**Set exercise A:** Return the passage of the forum thread from "## Jim Nash" to "doing that ." word for word.

**Passage:**
The other forum that it was originally posted in stated "dog abuse," I personally don't agree with it mostly in that It dosn't look effective. I've had to hang one of my dogs before when he was young, and it worked great, and thats just habit for me now if a dog starts to get retarded. I don't understand what the guy is trying to do.

I guess I will rephrase my question as, does anyone think this is an effective way to deal with a dog like this (or any dog) in this situation? and why?


----------



## Jeff Oehlsen (Apr 7, 2006)

It is not abuse, it is a dog that does not understand what is expected of him. 

I saw this video years ago, and people were FLIPPING the **** out about it. I don't see any of their dog training videos. LOL 

There needs to be some sort of administrative limit on slamming cops for not knowing how to train or restrain a dog.

It is like teaching the defense of handler to a dog that does not know how to sit under distraction yet. There is no foundation of obedience for this guy to fall back on.

Not really that big a deal.


----------



## Jim Nash (Mar 30, 2006)

This is another one of the herpes videos that just keeps poping up every couple of years . I've been in a few discussions about it over the years . 

My opinion the " Alpha Roll " is #1 it's ineffective and #2 dangerous(for the handler) . 

I have got to say I'd be pissed off too if my dog is biting me and the training director is telling me to do something that is going to get me bit some more . Lucky for the handler that that dog was taking it easy on him . The handler could have been bitten severely doing that .

**Set exercise B:** Retype the pointing listing below line for line, without any changes, and leave the pictures out of your answer.

**Pointing listing for screenshots and pages:**
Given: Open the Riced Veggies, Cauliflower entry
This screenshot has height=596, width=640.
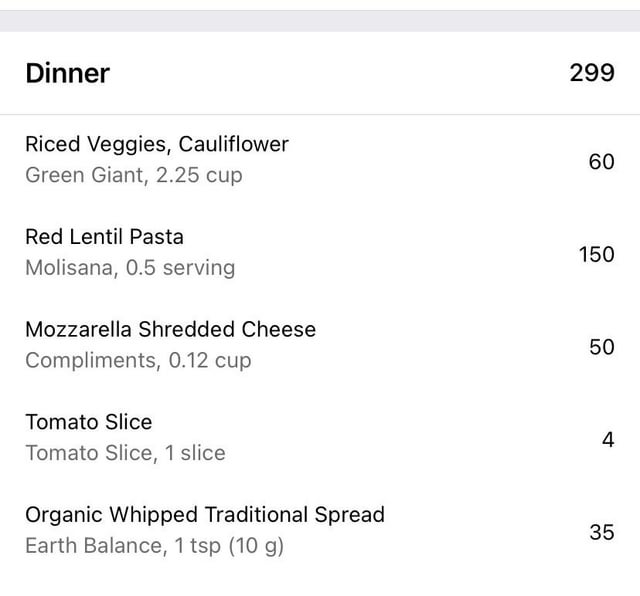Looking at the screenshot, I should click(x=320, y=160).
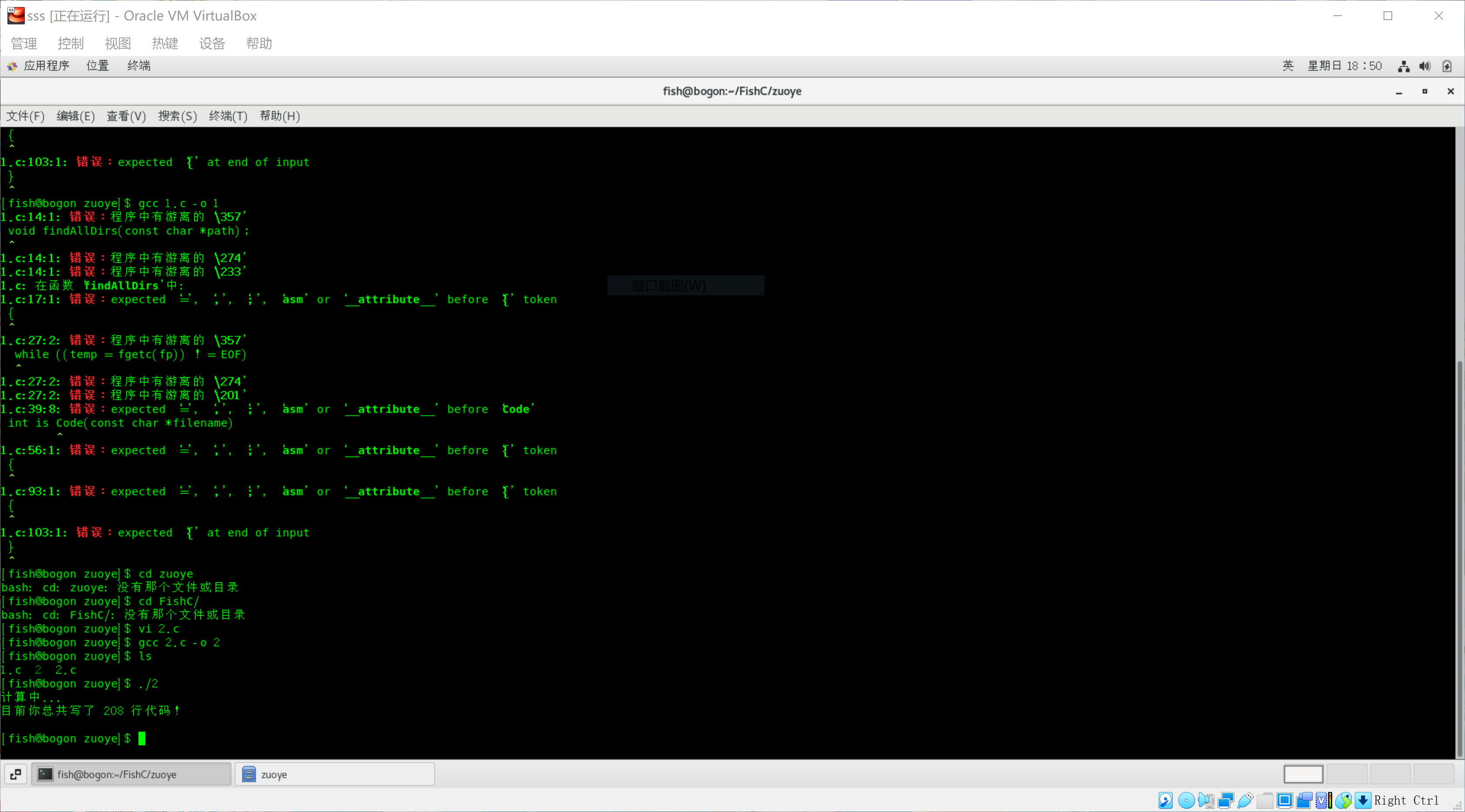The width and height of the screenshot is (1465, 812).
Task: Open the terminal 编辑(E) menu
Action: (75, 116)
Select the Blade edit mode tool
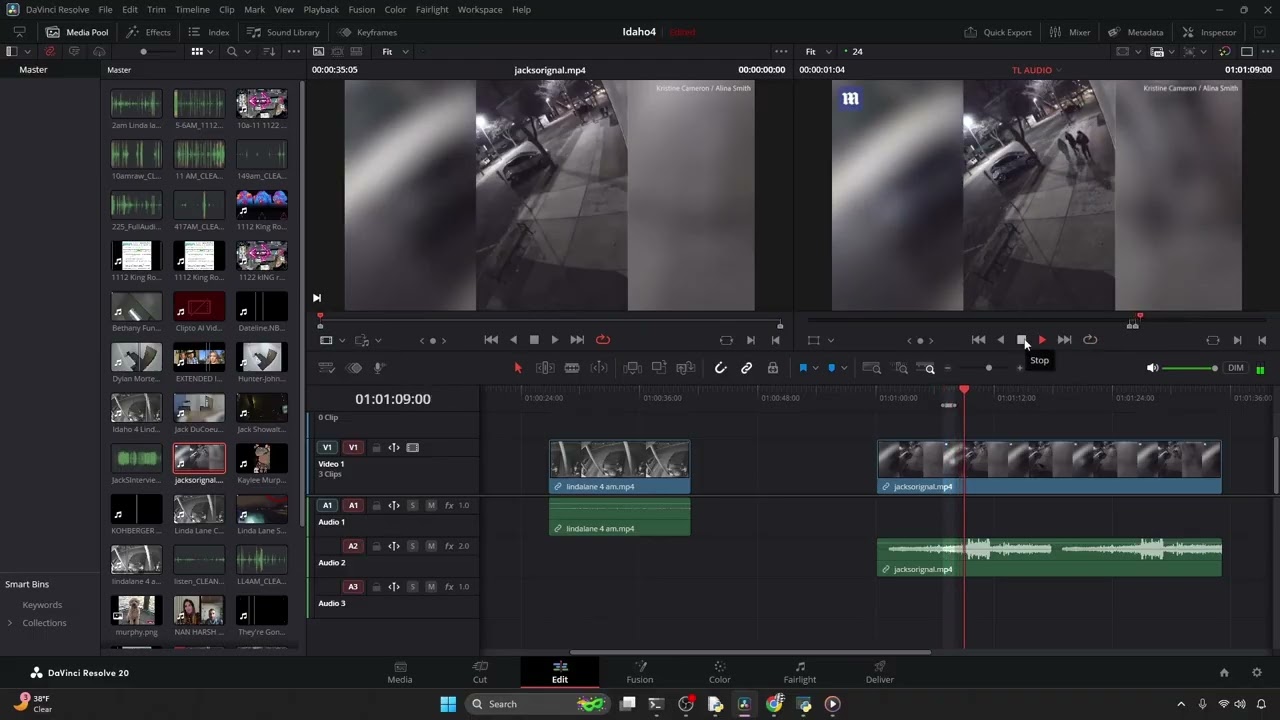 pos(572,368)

**Worked answer A:**
## Jim Nash (Mar 30, 2006)

This is another one of the herpes videos that just keeps poping up every couple of years . I've been in a few discussions about it over the years . 

My opinion the " Alpha Roll " is #1 it's ineffective and #2 dangerous(for the handler) . 

I have got to say I'd be pissed off too if my dog is biting me and the training director is telling me to do something that is going to get me bit some more . Lucky for the handler that that dog was taking it easy on him . The handler could have been bitten severely doing that .

**Worked answer B:**
Given: Open the Riced Veggies, Cauliflower entry
This screenshot has height=596, width=640.
Looking at the screenshot, I should click(x=320, y=160).
The width and height of the screenshot is (1465, 812).
Task: Open the terminal 编辑(E) menu
Action: (75, 116)
Select the Blade edit mode tool
 pos(572,368)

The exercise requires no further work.